The scientists next engineered mice with a Kit ligand gene placed under the control of the brunette or the blond hair enhancer. Using technology developed by Liqun Luo, who is also an HHMI investigator at Stanford, they were able to ensure that each gene was inserted in precisely the same way, so that a pair of mice differed only by the single letter in the hair follicle switch—one carrying the ancestral version, the other carrying the blond version.

“Sure enough, when you look at them, that one base pair is enough to lighten the hair color of the animals, even though it is only a 20 percent difference in gene expression,” Kingsley says. “This is a good example of how fine-tuned regulatory differences may be to produce different traits. The genetic mechanism that controls blond hair doesn’t alter the biology of any other part of the body. It’s a good example of a trait that’s skin deep—and only skin deep.”

Given Kit ligand’s range of activities throughout the body, Kingsley says many such regulatory elements are likely scattered throughout the DNA that surrounds the gene. “We think the genome is littered with switches,” he says.
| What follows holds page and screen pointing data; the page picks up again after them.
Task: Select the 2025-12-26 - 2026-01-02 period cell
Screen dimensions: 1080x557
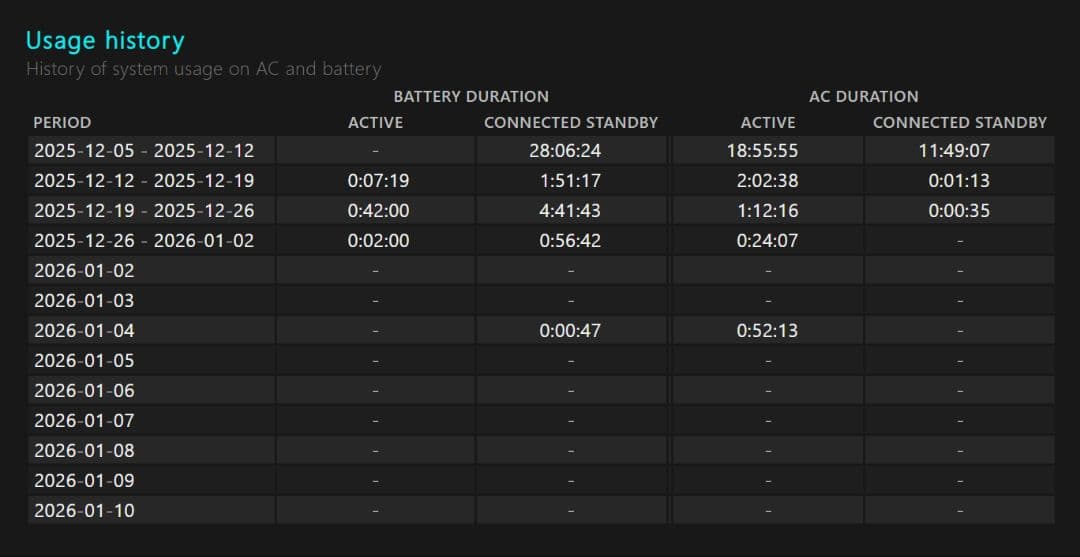Action: tap(144, 241)

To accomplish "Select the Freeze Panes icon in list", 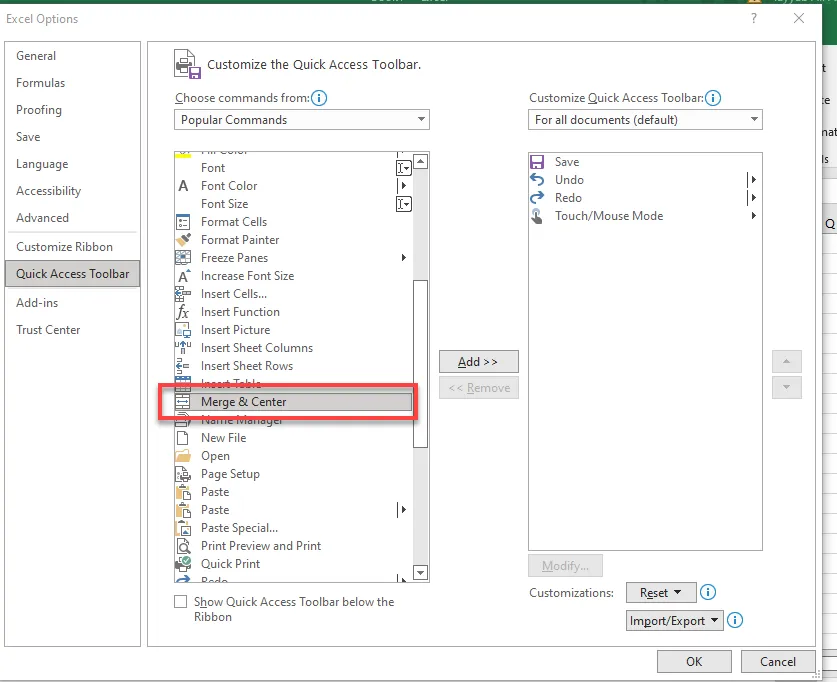I will [x=183, y=258].
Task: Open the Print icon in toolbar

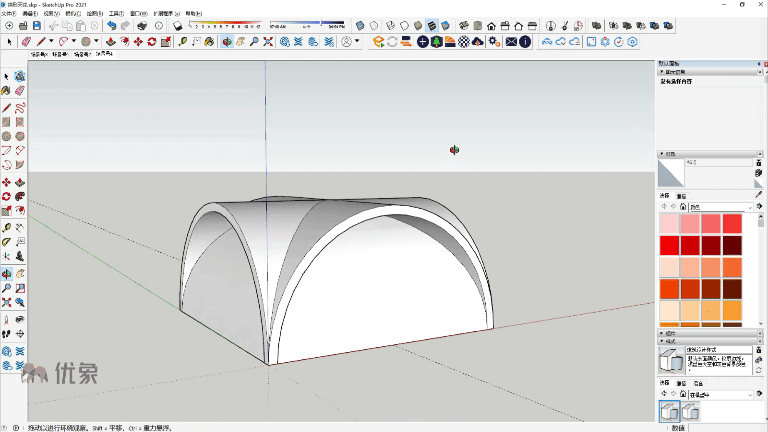Action: click(x=141, y=25)
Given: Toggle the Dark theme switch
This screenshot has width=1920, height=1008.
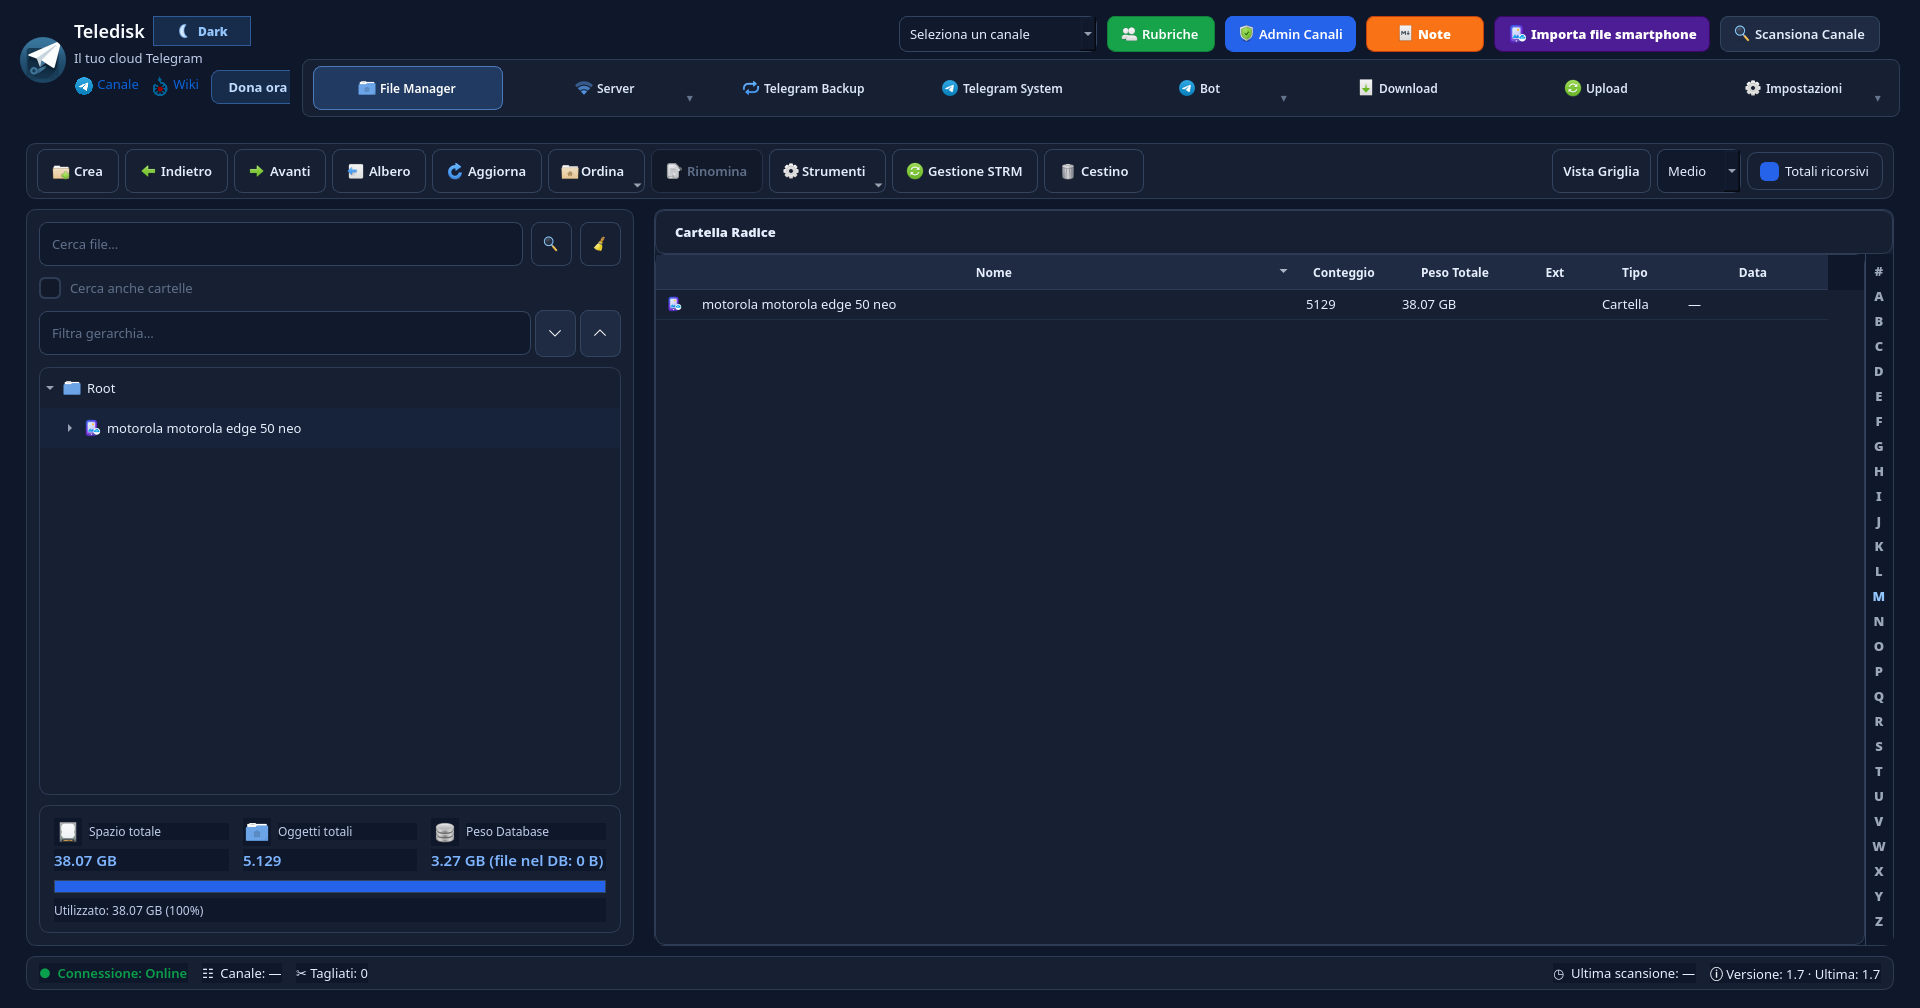Looking at the screenshot, I should point(202,31).

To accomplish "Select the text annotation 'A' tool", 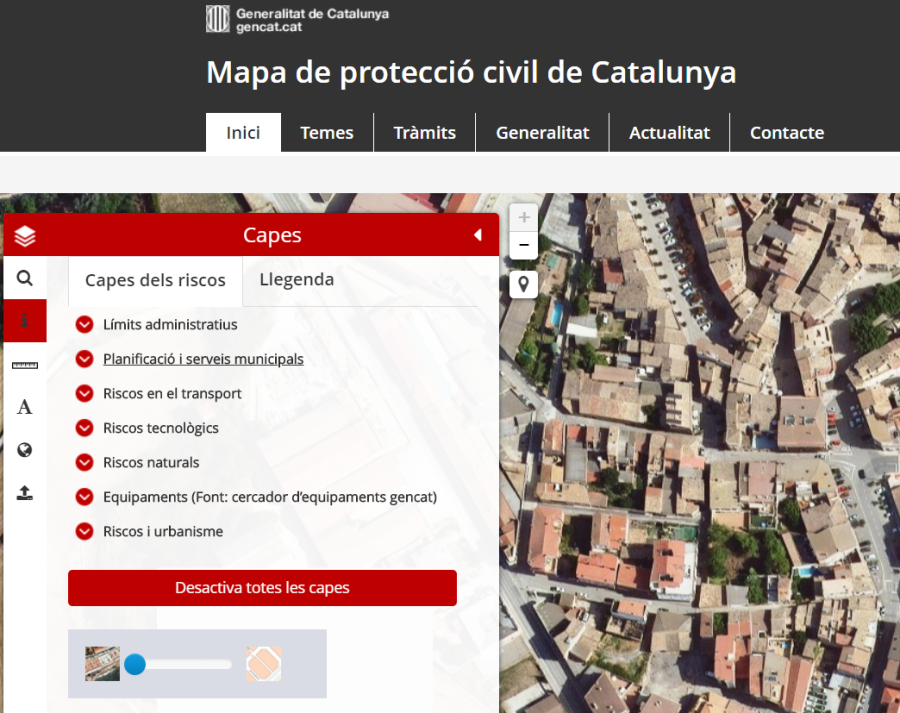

And like the hair color switch, many of the regulatory elements that control Kit ligand and other genes may subtly adjust activity. “A little up or a little down next to key genes–rather than on or off–is enough to produce significant differences. The trick is, which switches have changed to produce which traits?

“Despite the challenges, we now clearly have the methods to link traits to particular DNA alterations. I think you will see a lot more of this type of study in the future, leading to a much better understanding of both the molecular basis of human diversity and of the susceptibility or resistance to many common diseases,” Kingsley said.